Farden aimed a kick at the nearest Shriek. They smelled even worse in a group. They looked hungry too. ‘Enough chatter. What do you know about the gate?’
‘Everythings!’
‘How do we get in it?’
‘Impossibles for the live oneses!’ cried the Shrieks, as one.
‘Lies,’ Farden grunted. ‘It happened before. Korrin was his name. He wore armour like this.’ Farden tapped his vambraces. The Shrieks fell silent. The breeze moaned through the stones, blowing a little snow in their faces. Tyrfing walked forward. His sword was out too. He flicked it up to hover barely an inch from the eye of the biggest Shriek.
‘Show us the way, or we’ll see to it that you never watch anything ever again,’ he threatened, grunting his words. Farden nodded and twirled his own blade menacingly. They had no time to waste with politeness.
The big Shriek relented. ‘Ones cames before. Before anys of us. Before anys of our eggs, or the eggs before that.’
‘But you know of him?’
The Shrieks cackled, unfolding the story one by one. ‘Storieses passed downs. Shriek to Shriek. We knows him. Korrins. Yesss.’
‘Asked us for helps, he dids.’
‘Asked us the ways in, he dids.’
‘Helped hims in the ends.’
‘Showed him the ways.’
‘Gave us meats!’
Farden looked hungrily at the stones. ‘Show us, like you showed him.’
The Shrieks fidgeted, creaking and rustling like slimy leather. A few moments passed. ‘A prices,’ one hissed. ‘There’s a prices for such knowledges.’
‘Yes! A prices!’ the Shrieks hopped up and down excitedly. ‘He paid!’
‘Whats can you offers us, in tradeses?’
‘Meats?’
Farden smiled a very wild smile indeed. ‘Of course,’ he said, gently.
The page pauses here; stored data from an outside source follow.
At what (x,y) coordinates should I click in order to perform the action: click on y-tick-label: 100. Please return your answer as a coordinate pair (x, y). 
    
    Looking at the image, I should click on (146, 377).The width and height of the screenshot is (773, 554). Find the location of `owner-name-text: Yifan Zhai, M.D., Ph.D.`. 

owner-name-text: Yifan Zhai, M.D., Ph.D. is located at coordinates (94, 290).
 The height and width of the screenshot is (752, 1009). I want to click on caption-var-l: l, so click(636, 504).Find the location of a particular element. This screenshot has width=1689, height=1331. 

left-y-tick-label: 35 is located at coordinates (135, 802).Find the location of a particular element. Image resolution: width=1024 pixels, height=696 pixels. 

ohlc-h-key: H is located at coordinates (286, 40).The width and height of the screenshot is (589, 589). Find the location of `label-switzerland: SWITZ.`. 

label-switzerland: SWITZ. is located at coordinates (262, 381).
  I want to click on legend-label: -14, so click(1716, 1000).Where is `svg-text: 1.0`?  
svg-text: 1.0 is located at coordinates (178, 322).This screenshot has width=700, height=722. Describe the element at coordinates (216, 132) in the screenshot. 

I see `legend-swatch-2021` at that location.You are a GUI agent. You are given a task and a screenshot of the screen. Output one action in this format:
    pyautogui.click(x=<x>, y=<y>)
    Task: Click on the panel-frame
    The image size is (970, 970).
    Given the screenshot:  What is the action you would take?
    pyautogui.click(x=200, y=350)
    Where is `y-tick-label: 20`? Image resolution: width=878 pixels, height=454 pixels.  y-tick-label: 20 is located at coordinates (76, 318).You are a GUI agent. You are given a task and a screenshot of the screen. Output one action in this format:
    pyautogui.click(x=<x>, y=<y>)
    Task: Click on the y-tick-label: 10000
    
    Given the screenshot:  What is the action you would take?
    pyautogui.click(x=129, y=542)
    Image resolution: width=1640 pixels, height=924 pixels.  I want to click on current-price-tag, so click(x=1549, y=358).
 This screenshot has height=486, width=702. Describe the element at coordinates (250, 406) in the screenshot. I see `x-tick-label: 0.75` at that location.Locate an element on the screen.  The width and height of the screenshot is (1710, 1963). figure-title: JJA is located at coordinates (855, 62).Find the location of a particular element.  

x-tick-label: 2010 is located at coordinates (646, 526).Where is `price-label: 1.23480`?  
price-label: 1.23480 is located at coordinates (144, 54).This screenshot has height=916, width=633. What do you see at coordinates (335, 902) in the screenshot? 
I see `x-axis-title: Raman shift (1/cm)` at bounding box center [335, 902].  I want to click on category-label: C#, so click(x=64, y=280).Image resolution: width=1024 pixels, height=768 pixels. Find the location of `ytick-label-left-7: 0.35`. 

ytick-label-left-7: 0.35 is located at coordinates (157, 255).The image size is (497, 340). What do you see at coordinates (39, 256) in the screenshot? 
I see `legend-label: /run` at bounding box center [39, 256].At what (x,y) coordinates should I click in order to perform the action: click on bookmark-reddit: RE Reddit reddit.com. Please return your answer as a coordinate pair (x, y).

Laying his sword across his knees, he slowly crouched down and bent a finger to the Shrieks. They shuffled forward eagerly to hear their prize. Farden looked at each and every one, still smiling all the while, before he answered. ‘How about,’ he began, ‘you show us the way through this gate here, or we tie you all up in neat bundles, make you watch as we build a little roasting fire, and cook you all on spits. Alive, of course. One by one, so the rest can watch. You can even try a bit too, if you like. We’re more than happy to share.’ The mage grinned maniacally. ‘How does that sound?’